KratosDEMApplication

v10.4.2 suspicious
5.0
Medium Risk

KRATOS Multiphysics ("Kratos") is a framework for building parallel, multi-disciplinary simulation software, aiming at modularity, extensibility, and high performance. Kratos is written in C++, and counts with an extensive Python interface.

🤖 AI Analysis

Final verdict: SUSPICIOUS

The package has a moderate risk score due to incomplete metadata and suspicious links, although it shows no direct signs of malicious activity or supply-chain attack.

  • Metadata risk due to lack of maintainer information
  • Suspicious links present in the package description
Per-check LLM notes
  • Network: No network calls detected, which is normal unless the package requires external services.
  • Shell: No shell execution detected, indicating no direct system command risks.
  • Obfuscation: No obfuscation patterns detected, indicating low risk of malicious intent.
  • Credentials: No credential harvesting patterns detected, suggesting safe handling of sensitive information.
  • Metadata: The package has some suspicious links and lacks maintainer information, but no clear signs of typosquatting or active malice.

🔬 Heuristic Checks

Outbound Network Calls

No suspicious network call patterns found

Code Obfuscation

No obfuscation patterns detected

Shell / Subprocess Execution

No shell execution patterns detected

Credential Harvesting

No credential harvesting patterns detected

Typosquatting

No typosquatting candidates detected

Registered Email Domain

Email domain looks legitimate: listas.cimne.upc.edu>

Suspicious Page Links score 4.0

Found 2 suspicious link(s) on the package page

  • Non-HTTPS external link: http://kratos-wiki.cimne.upc.edu/index.php/LinuxInstall
  • Non-HTTPS external link: http://kratos-wiki.cimne.upc.edu/index.php/Windows_7_Download_and_Installation
Git Repository History

No GitHub repository linked

  • No GitHub repository link found
Maintainer History score 4.0

2 maintainer concern(s) found

  • Author name is missing or very short
  • Author "" appears to have only 1 package on PyPI (new or inactive account)
Known CVE Vulnerabilities

No known vulnerabilities found in OSV database.

💡 AI App Starter Prompt

Use this prompt to build a project with KratosDEMApplication 
Create a Python-based mini-application that simulates granular material behavior using the KratosDEMApplication package.
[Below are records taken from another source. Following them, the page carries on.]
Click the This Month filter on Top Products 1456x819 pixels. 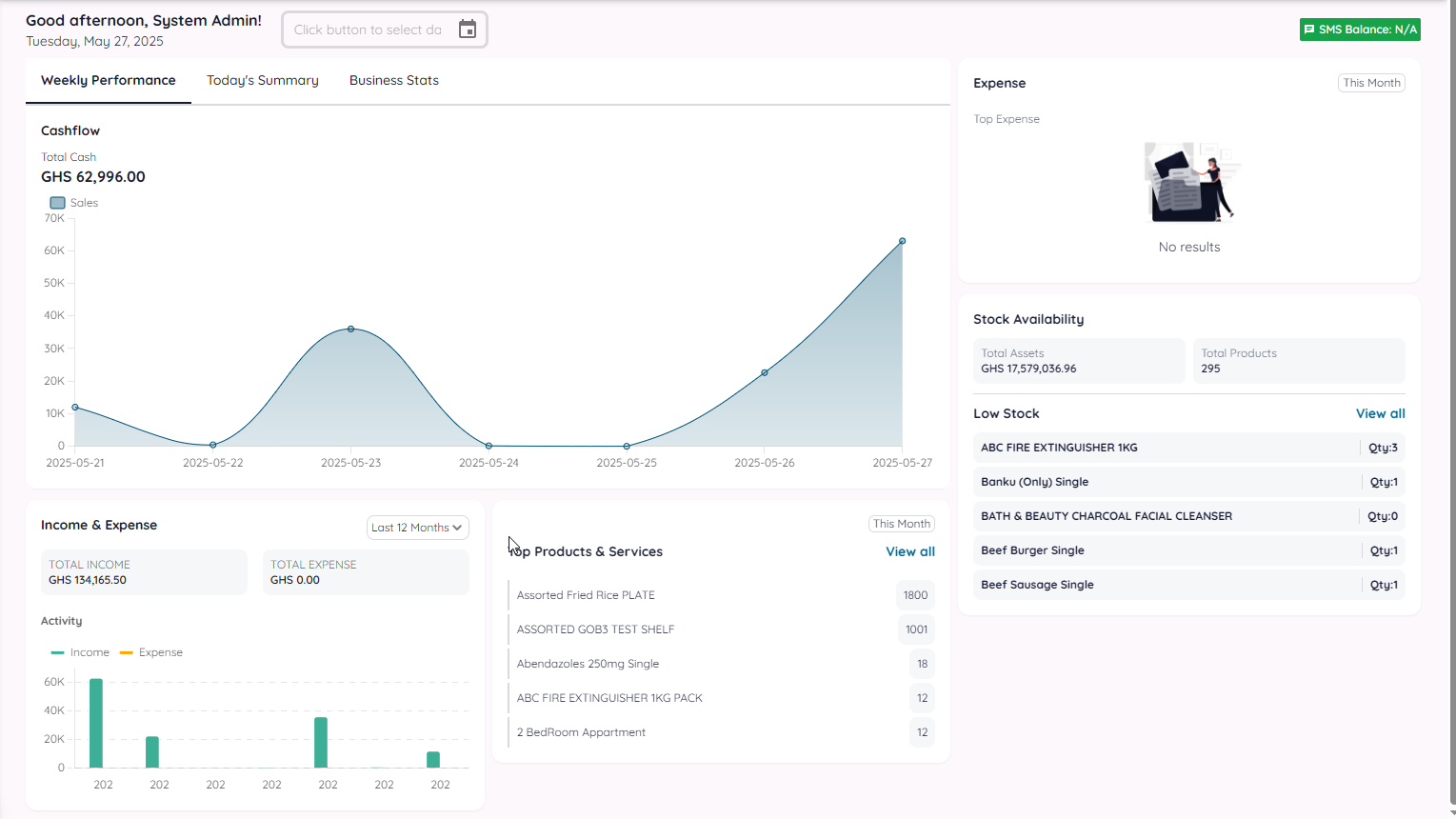click(x=901, y=523)
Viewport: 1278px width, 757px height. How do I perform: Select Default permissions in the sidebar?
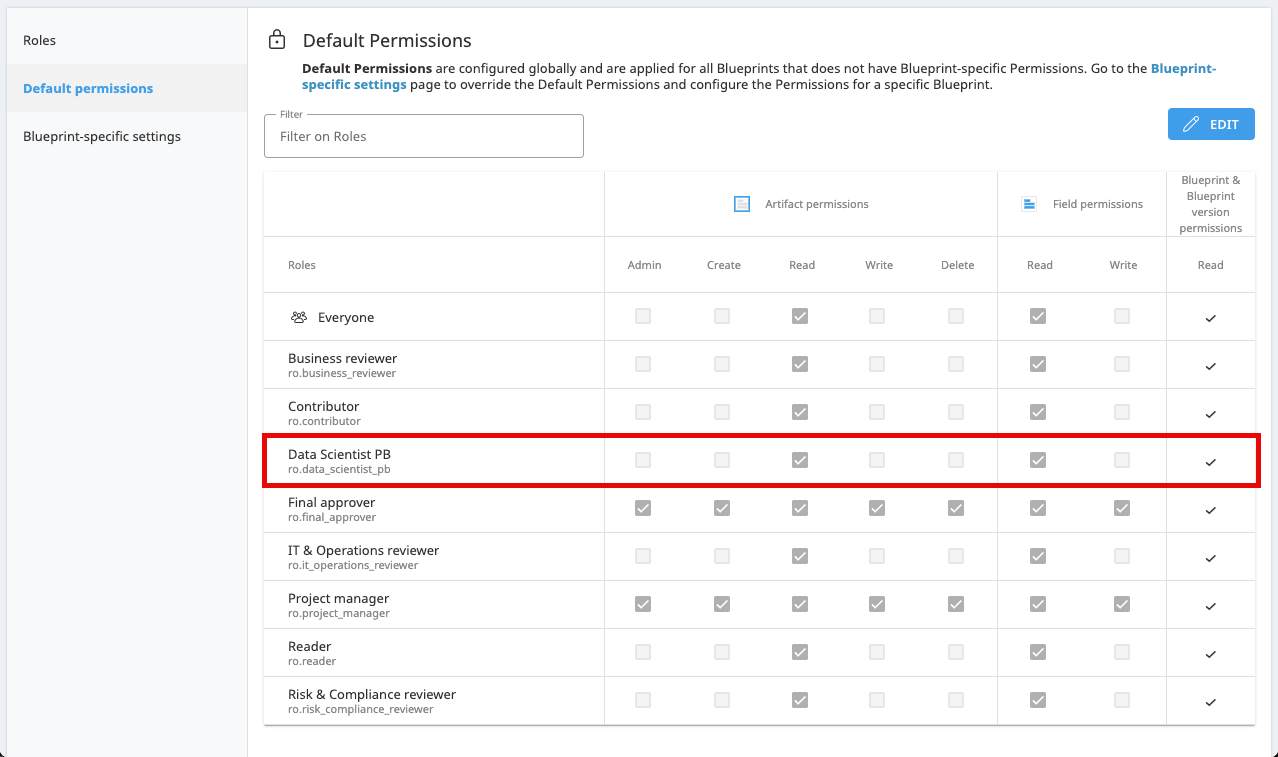coord(87,88)
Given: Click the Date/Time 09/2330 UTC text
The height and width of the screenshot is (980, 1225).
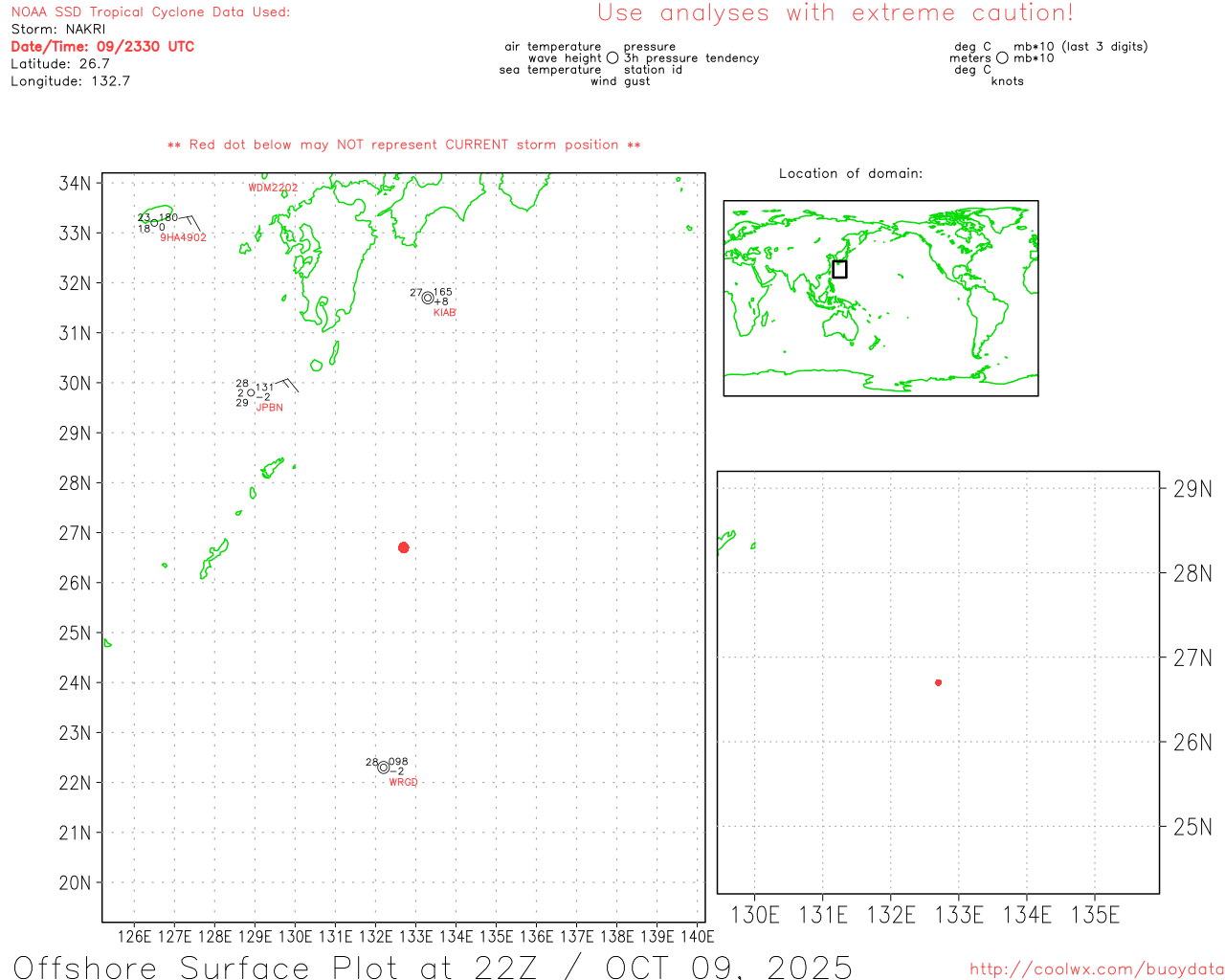Looking at the screenshot, I should (102, 46).
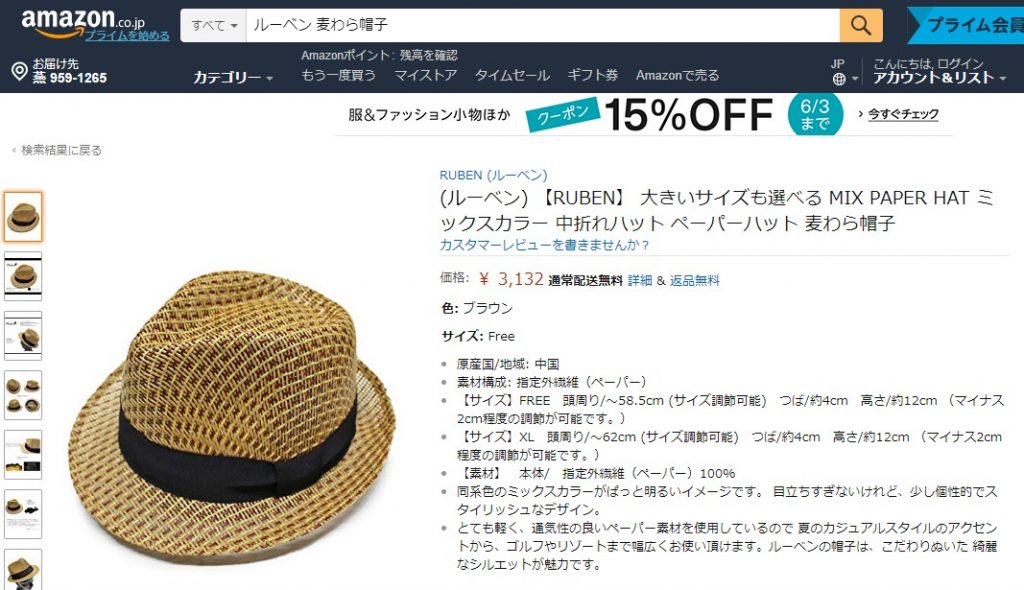
Task: Open the マイストア menu item
Action: click(x=425, y=75)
This application will serve as a tool for educational purposes and basic research into granular dynamics. Your task involves setting up a simple environment where users can input parameters such as particle size, density, friction coefficient, and initial conditions to observe how these materials behave under different forces and environmental settings.

Key Features:
1. User Interface: Develop a user-friendly interface that allows users to input various parameters for the simulation. Consider using a GUI toolkit like Tkinter or PyQt for this purpose.
2. Simulation Engine: Utilize the KratosDEMApplication package to handle the core simulation logic. This includes setting up the physical models, applying boundary conditions, and running the simulations.
3. Visualization: Implement real-time visualization of the simulation results. This could be achieved through matplotlib for 2D visualizations or VTK for 3D visualizations.
4. Data Logging: Enable the logging of simulation data to files for later analysis or replay.
5. Parameter Adjustment: Provide options for adjusting parameters during runtime to observe their effects on the simulation.
6. Documentation: Include comprehensive documentation detailing how to install and use the application, as well as explanations of the underlying physics and the role of each parameter.

Steps to Create the Application:
1. Set Up Environment: Install necessary packages including KratosDEMApplication, and any visualization libraries you plan to use.
2. Design UI: Create a simple but effective UI where users can input parameters and start/stop simulations.
3. Integrate KratosDEMApplication: Use KratosDEMApplication to define the physical models and run simulations based on user inputs.
4. Visualize Results: Display simulation results in real-time within the application window.
5. Add Logging Functionality: Implement saving of simulation data to file for future reference or analysis.
6. Test and Debug: Ensure all features work as expected and refine the user experience based on testing feedback.
7. Document Everything: Write detailed documentation explaining how to use the application and understand the underlying physics.

This project not only provides a practical application of the KratosDEMApplication package but also serves as an educational tool for understanding granular material dynamics.